Since you're now short the Euro, how much of a reversal magnitude did you use in reversing your position. And, obviously since this reversal magnitude is small compared to what I use for trading, is this small reversal magnitude typical with currency trading ?



The reason that it isn't making a lot of sense is because currencies are a bit different that stocks. In currencies you trade in "pairs". All trades result in the buying of one currency and the selling of another, simultaneously. The objective of currency trading is to exchange one currency for another with the expectation that the market you have bought has appreciated in value relative to the rate or price will change such that the currency pair currency you have sold. If the currency you have bought appreciates in value and you close your open position by selling this currency, or effectively buying the currency that you originally sold, then you are locking in a profit. If the currency depreciates in value and you close your open position by selling this currency, or effectively buying the currency you have sold, then you are realizing a loss. Sounds complicated, but it isn't. Now, the "pair" in dealing with Euro and US$ is EUR/USD. The currency on the left is the "base" currency. So If I want to short Euro I would sell EUR/USD.

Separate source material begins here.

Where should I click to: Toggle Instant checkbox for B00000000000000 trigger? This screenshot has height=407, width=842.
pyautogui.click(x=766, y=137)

The opportunity comes in by virtue of the fact that the currencies are priced down to the ten-thousandth of a cent. This doesn't sound like much, but you trade on margin in currency trading. Each ten-thousandth of a cent is a PIP (or point). So in your example of 3% the EUR/USD might move from 1.2200 (each Euro - the base - is worth 1.22 USD) to 1.1834 which is 366 points! That's good! If I'm on the right side of that, I utilize my margin, and I invest $3,000 of my own cash for the trade, each point would be worth $3.00 - So such a movement would have profited me $1,098.00 US Dollars. That's not too uncommon in a day. The Euro moved down 242 points on Jan 16.

The market in which currencies are traded is called FOREX. It's instant, 24 hrs a day (except for a short time on Sat), you can buy/sell anytime you'd like, and it's worldwide. The Forex Market Moves about $40 trillion Dollars per day - so it's MUCH bigger than NYSE. Why don't you check it out? You can go to the company in which I trade and set up a real time market account with $100,000 PLAY MONEY for free. Then you can practice and see if you like it. The main site is:

http://www.oanda.com

I like them because they have no minimum initial deposit, and no minimum buy/sell amount. You can invest one dollar if you'd like.
45 posted on 01/18/2004 4:55:01 PM PST by Jaysun (The liberal mind is so open - so open that ideas simply pass through it.)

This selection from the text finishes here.